What a great start to this year’s Riverwatch Water Quality Testing. Accompanied by some wicked rain, a group of seven NSRWA members and volunteers went to ten different sites around the watershed on June 11th. Those ten sites are Washington Street Bridge, Cornhill Lane, Union Street Bridge, the Scituate Wastewater Treatment Plant, Driftway Park, North River Marine, Damon’s Point, North River Mouth, Julian Street Bridge and Willow Street Bridge. At each location, we carefully collected water quality samples that were to be used to gather data on enterococcus and fecal coliform, two common bacterial standards of water quality.
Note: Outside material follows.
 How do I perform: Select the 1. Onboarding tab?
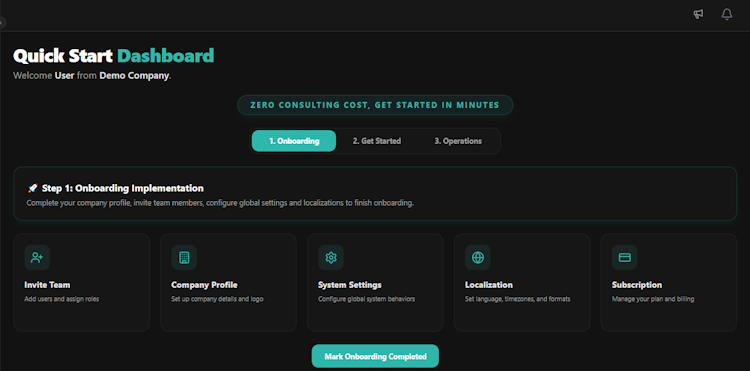[294, 141]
At each stop, we used a meter to determine levels of dissolved oxygen, conductivity, salinity, and temperature. These values will be gathered each week throughout the summer, as well as compared to previous year’s numbers, in order to determine the health of our waters. For example, a test like dissolved oxygen will tell us how much breathable oxygen is in the water, which has a direct impact on the health and wellness of the wildlife there.
After almost three hours of gathering data and samples, we dropped off 11 bottles to be analyzed at Morrell Associates in Marshfield. Once they ran their tests and sent us the data, we compared it to the state’s swimming and shellfishing standards. For enterococcus, only one site, the Willow Street Bridge in Marshfield, exceeded the swimming standard. We typically see elevated bacteria at the upper watershed sites after rain due to more impervious surface as well as less flushing from tides. Unfortunately, four out of the four shellfishing sites exceeded the limit for fecal coliform levels, confirming why the state’s Division of Marine Fisheries closes the shellfishing beds in the North and South Rivers every summer from May 31 – November 1st . These results were not surprising given the rainfall that we had previous to and during the testing as stormwater is the number one cause of pollution to our waters. There were no significantly shocking values for any of the dissolved oxygen, conductivity, salinity or temperature tests. We’ve had a great start to our monitoring program and we are looking forward to a very productive summer.